Reputation: 5769
I am having a little bit of an issue with my data manipulation below... this is example code, normally each line in datas will always appear under the variable: "data"
import re
datas = """Class (EN)
Class (NA)
CLASS (AA)
CLASS-TWO (AA)
Class3-A-H (NO)"""
datas = datas.split("\n")
for data in datas:
data = data.strip()
data = re.sub(r'\s*\(\w+\)\s*$', '', data)
print data
If you run the above code the school classes are returned without the class code (the bracketed part)
However, I have a few variations which require different handling...
Example: CLASS (NA) (N/A)
should be returned: CLASS (N/A)
Example#2: CLASS (NA) (BB)
should be returned: CLASS (B/B)
(BB) is the only one what should never get removed but instead changed to (B/B)
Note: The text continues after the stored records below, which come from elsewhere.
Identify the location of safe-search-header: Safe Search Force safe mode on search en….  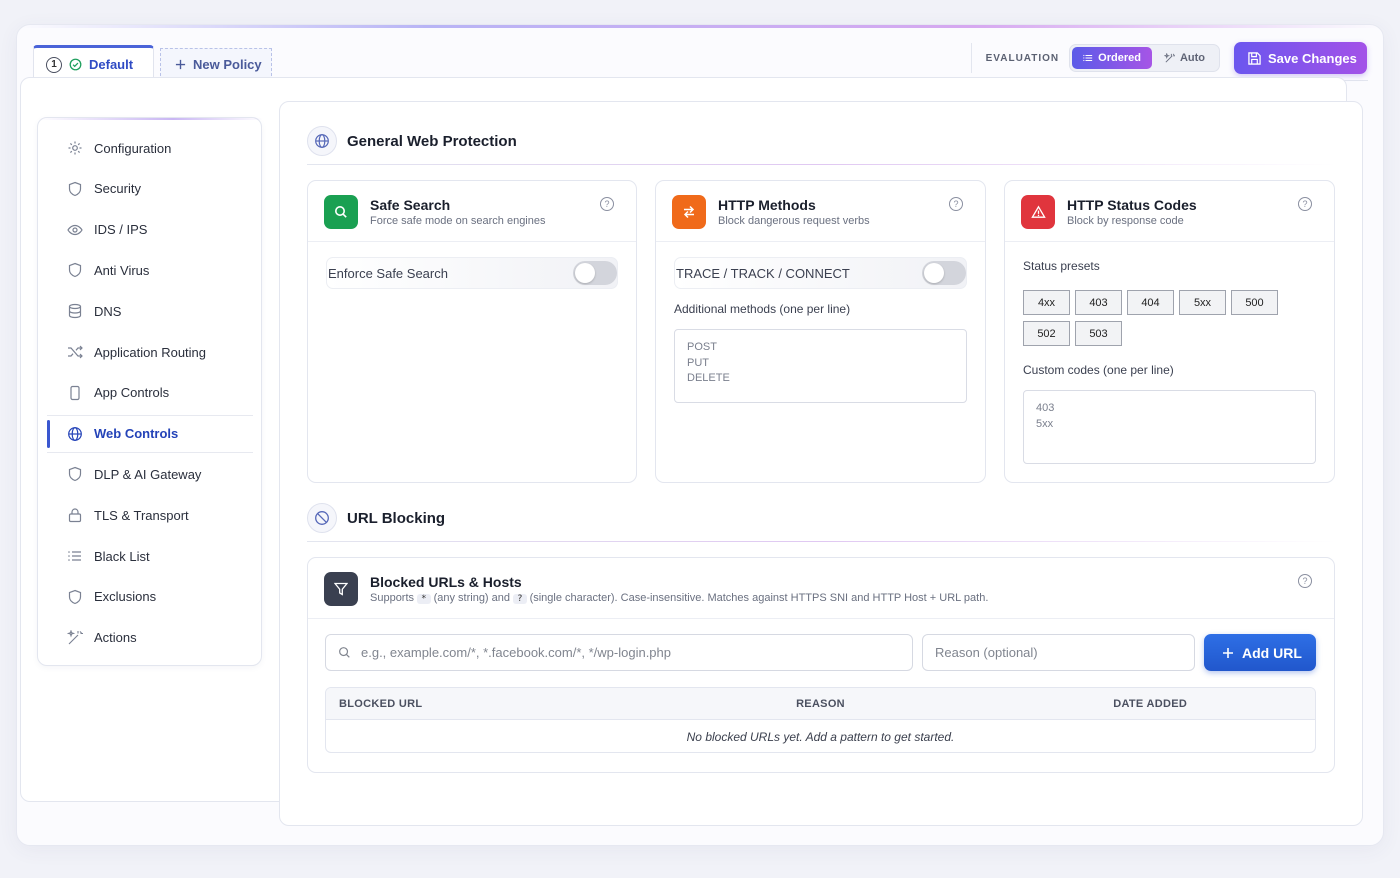
(435, 212).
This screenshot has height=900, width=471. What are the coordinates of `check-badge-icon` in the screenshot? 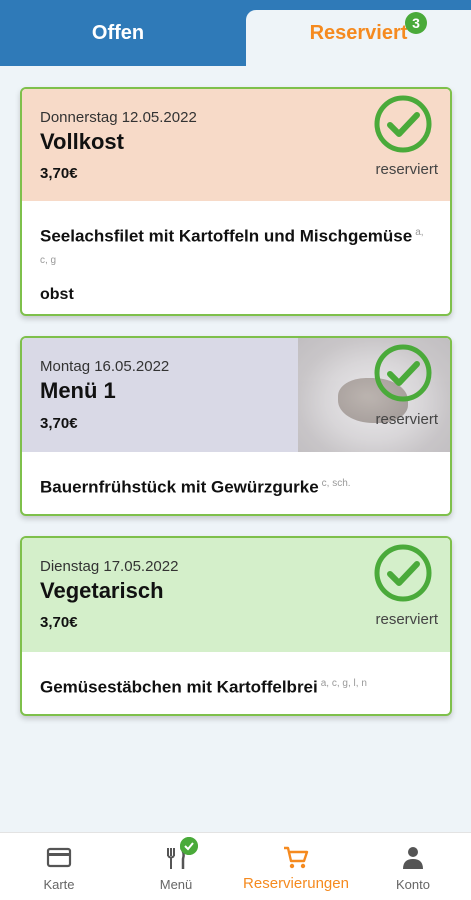 It's located at (189, 846).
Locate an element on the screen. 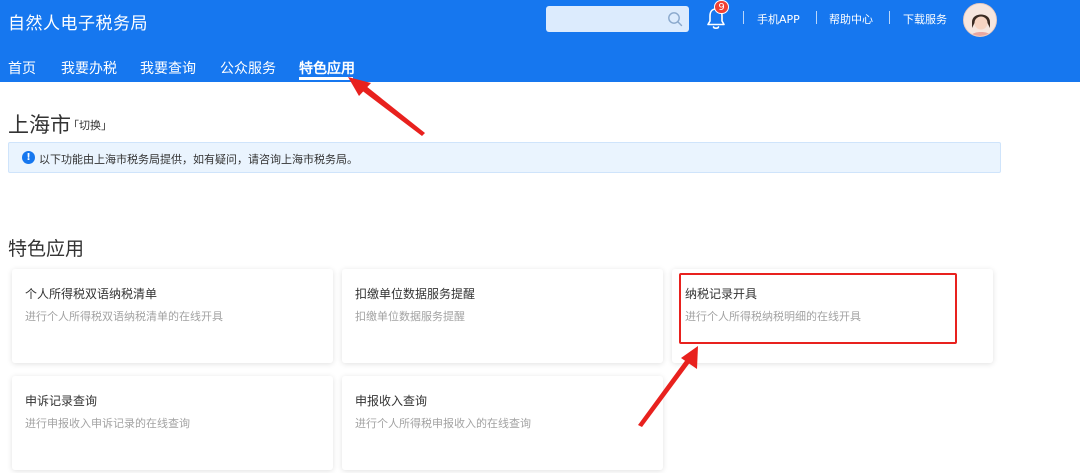  annotation-arrow-to-nav is located at coordinates (386, 106).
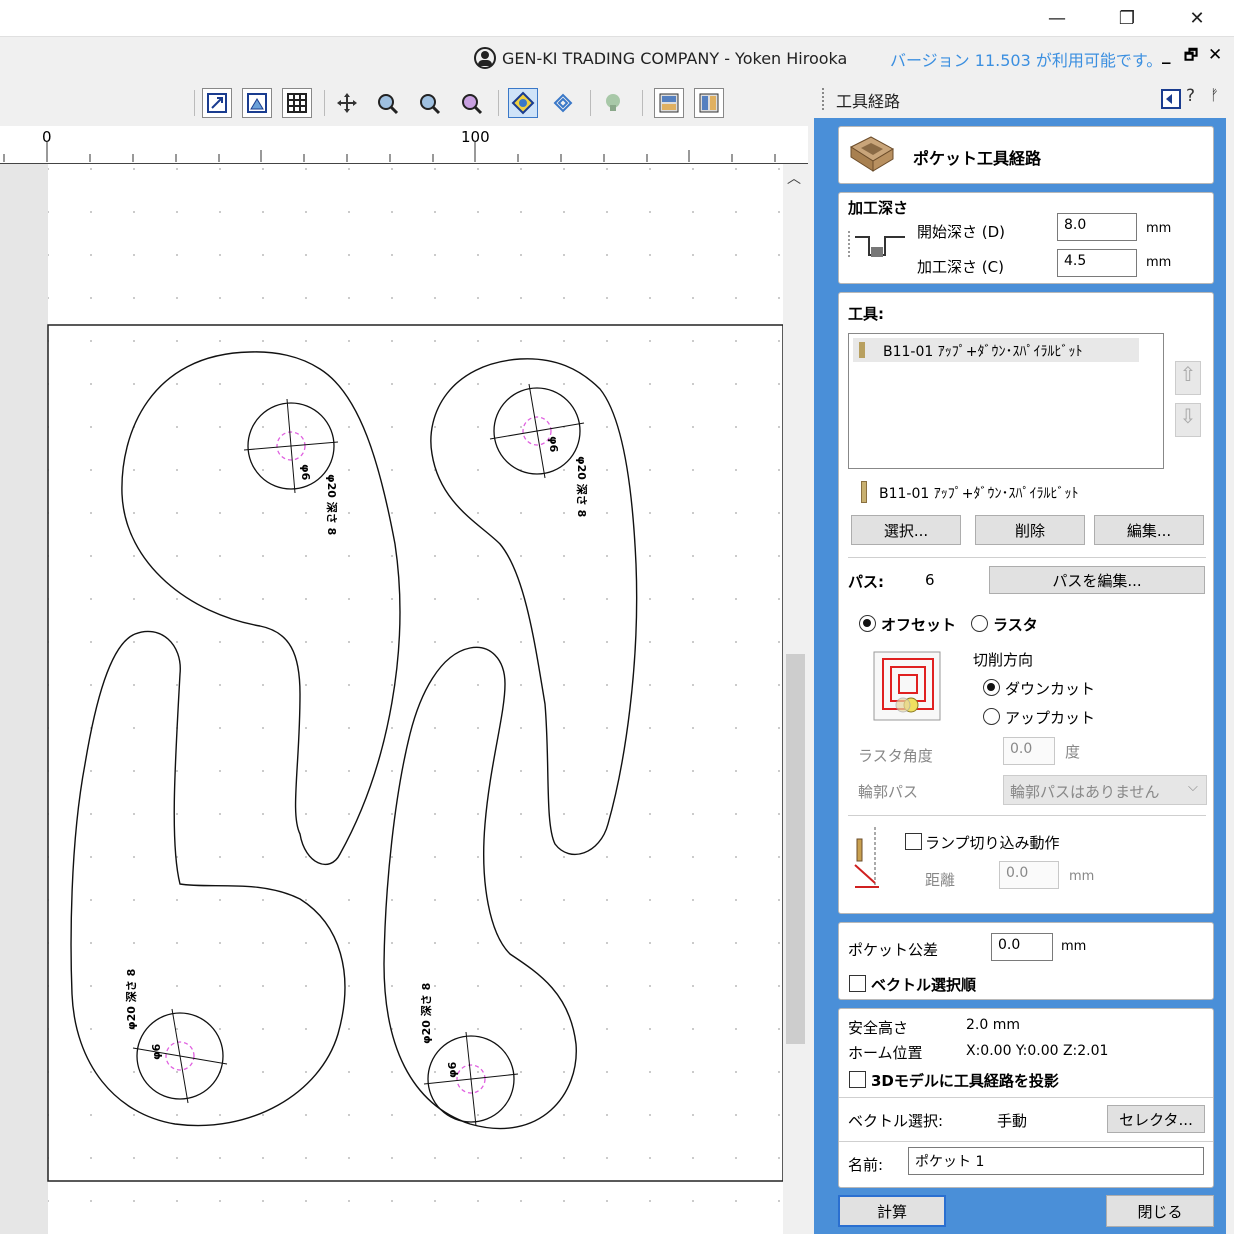  Describe the element at coordinates (1074, 946) in the screenshot. I see `pocket-tolerance-unit: mm` at that location.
For example the following data:
CLASS (EN)
CLASS (NA) (BB)
CLASS (AA) (N/A)
CLASS (N/A)
CLASS (BB)
Should return:
CLASS
CLASS (B/B)
CLASS (N/A)
CLASS (N/A)
CLASS (B/B)
I think this is fairly complicated and I've tried a fair few things but I honestly struggle with the regex parts
Thanks in advance - Hyflex
Upvotes: 0
Views: 91
Reputation: 2768
how about this one?
import re
datas = """Class (EN)(EL)
Class (NA)
CLASS (AA)
CLASS-TWO (AA)
Class3-A-H (NO)"""
datas = datas.split("\n")
for data in datas:
data = data.strip()
data = re.sub(r'^([^ ]+?) +.*\((.)/?(.)\) *$', r'\1 (\2/\3)', data)
print data
outcome same as question gives:
Class (E/L)
Class (N/A)
CLASS (A/A)
CLASS-TWO (A/A)
Class3-A-H (N/O)
Upvotes: 2
Reputation: 365677
The easy way to do this is in two steps.
First, sub each (BB)
to (B/B)
(which you can even do with str.replace
instead of re.sub
if you want).
Then, since (B/B)
no longer matches the pattern, your existing code already does the right thing.
So:
data = re.sub(r'\(BB\)', '(B/B)', data)
data = re.sub(r'\s*\(\w+\)\s*$', '', data)
Upvotes: 4